- **WHAT YOU WILL DO**:
Output every line of the material below, keeping each one unchanged.

[Records for locating words and elements]
====================
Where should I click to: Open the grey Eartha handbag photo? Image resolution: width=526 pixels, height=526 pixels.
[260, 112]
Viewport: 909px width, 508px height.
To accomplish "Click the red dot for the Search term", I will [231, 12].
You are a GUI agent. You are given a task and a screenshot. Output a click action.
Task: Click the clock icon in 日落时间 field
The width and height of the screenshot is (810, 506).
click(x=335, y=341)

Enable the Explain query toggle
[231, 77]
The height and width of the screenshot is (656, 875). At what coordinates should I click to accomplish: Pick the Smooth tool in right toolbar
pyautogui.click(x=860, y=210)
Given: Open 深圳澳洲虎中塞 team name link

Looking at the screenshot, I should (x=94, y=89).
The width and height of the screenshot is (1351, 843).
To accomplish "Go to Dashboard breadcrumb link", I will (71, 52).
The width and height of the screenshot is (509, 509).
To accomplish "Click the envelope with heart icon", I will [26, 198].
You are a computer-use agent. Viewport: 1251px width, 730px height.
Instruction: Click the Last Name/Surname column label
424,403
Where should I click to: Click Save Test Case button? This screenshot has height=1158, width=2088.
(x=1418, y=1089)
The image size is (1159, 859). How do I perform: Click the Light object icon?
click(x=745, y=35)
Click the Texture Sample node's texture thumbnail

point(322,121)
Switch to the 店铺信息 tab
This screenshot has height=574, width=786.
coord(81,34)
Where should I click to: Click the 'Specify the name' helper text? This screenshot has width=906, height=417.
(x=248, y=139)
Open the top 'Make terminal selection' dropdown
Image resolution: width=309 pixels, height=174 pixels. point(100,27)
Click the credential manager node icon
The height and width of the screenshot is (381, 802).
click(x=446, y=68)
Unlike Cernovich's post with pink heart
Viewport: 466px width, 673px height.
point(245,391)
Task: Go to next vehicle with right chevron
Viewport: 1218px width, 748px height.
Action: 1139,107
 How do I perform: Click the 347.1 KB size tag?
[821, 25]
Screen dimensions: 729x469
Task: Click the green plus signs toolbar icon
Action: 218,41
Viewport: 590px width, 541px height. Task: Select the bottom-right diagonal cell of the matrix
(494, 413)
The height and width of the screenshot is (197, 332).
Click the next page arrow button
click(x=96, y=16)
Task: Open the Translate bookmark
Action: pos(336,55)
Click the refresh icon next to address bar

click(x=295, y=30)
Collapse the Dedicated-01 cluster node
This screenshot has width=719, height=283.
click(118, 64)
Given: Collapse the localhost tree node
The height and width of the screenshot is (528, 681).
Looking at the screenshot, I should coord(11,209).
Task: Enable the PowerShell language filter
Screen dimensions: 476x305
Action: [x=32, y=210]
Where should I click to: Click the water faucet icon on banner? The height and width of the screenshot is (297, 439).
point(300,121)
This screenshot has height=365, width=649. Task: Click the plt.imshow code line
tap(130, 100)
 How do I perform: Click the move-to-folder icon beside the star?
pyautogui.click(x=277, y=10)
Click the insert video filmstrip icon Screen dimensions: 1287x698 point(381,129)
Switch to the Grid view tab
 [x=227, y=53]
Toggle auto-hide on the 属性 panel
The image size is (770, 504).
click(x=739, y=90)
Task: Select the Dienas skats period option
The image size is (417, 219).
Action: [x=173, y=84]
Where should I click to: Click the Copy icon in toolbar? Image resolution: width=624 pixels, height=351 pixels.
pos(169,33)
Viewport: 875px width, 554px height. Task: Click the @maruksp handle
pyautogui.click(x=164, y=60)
====================
- **OUTPUT FOR THIS EXERCISE**:
Where should I click to: Open the grey Eartha handbag photo? Image resolution: width=526 pixels, height=526 pixels.
[260, 112]
Viewport: 909px width, 508px height.
To accomplish "Click the red dot for the Search term", I will [231, 12].
You are a GUI agent. You are given a task and a screenshot. Output a click action.
Task: Click the clock icon in 日落时间 field
The width and height of the screenshot is (810, 506).
click(x=335, y=341)

Enable the Explain query toggle
[231, 77]
The height and width of the screenshot is (656, 875). At what coordinates should I click to accomplish: Pick the Smooth tool in right toolbar
pyautogui.click(x=860, y=210)
Given: Open 深圳澳洲虎中塞 team name link

Looking at the screenshot, I should (x=94, y=89).
The width and height of the screenshot is (1351, 843).
To accomplish "Go to Dashboard breadcrumb link", I will (71, 52).
The width and height of the screenshot is (509, 509).
To accomplish "Click the envelope with heart icon", I will [26, 198].
You are a computer-use agent. Viewport: 1251px width, 730px height.
Instruction: Click the Last Name/Surname column label
424,403
Where should I click to: Click Save Test Case button? This screenshot has height=1158, width=2088.
(x=1418, y=1089)
The image size is (1159, 859). How do I perform: Click the Light object icon?
click(x=745, y=35)
Click the Texture Sample node's texture thumbnail

point(322,121)
Switch to the 店铺信息 tab
This screenshot has height=574, width=786.
coord(81,34)
Where should I click to: Click the 'Specify the name' helper text? This screenshot has width=906, height=417.
(x=248, y=139)
Open the top 'Make terminal selection' dropdown
Image resolution: width=309 pixels, height=174 pixels. point(100,27)
Click the credential manager node icon
The height and width of the screenshot is (381, 802).
click(x=446, y=68)
Unlike Cernovich's post with pink heart
Viewport: 466px width, 673px height.
point(245,391)
Task: Go to next vehicle with right chevron
Viewport: 1218px width, 748px height.
Action: 1139,107
 How do I perform: Click the 347.1 KB size tag?
[821, 25]
Screen dimensions: 729x469
Task: Click the green plus signs toolbar icon
Action: 218,41
Viewport: 590px width, 541px height. Task: Select the bottom-right diagonal cell of the matrix
(494, 413)
The height and width of the screenshot is (197, 332).
Click the next page arrow button
click(x=96, y=16)
Task: Open the Translate bookmark
Action: pos(336,55)
Click the refresh icon next to address bar

click(x=295, y=30)
Collapse the Dedicated-01 cluster node
This screenshot has width=719, height=283.
click(118, 64)
Given: Collapse the localhost tree node
The height and width of the screenshot is (528, 681).
Looking at the screenshot, I should coord(11,209).
Task: Enable the PowerShell language filter
Screen dimensions: 476x305
Action: [x=32, y=210]
Where should I click to: Click the water faucet icon on banner? The height and width of the screenshot is (297, 439).
point(300,121)
This screenshot has height=365, width=649. Task: Click the plt.imshow code line
tap(130, 100)
 How do I perform: Click the move-to-folder icon beside the star?
pyautogui.click(x=277, y=10)
Click the insert video filmstrip icon Screen dimensions: 1287x698 point(381,129)
Switch to the Grid view tab
 [x=227, y=53]
Toggle auto-hide on the 属性 panel
The image size is (770, 504).
click(x=739, y=90)
Task: Select the Dienas skats period option
The image size is (417, 219).
Action: [x=173, y=84]
Where should I click to: Click the Copy icon in toolbar? Image resolution: width=624 pixels, height=351 pixels.
pos(169,33)
Viewport: 875px width, 554px height. Task: Click the @maruksp handle
pyautogui.click(x=164, y=60)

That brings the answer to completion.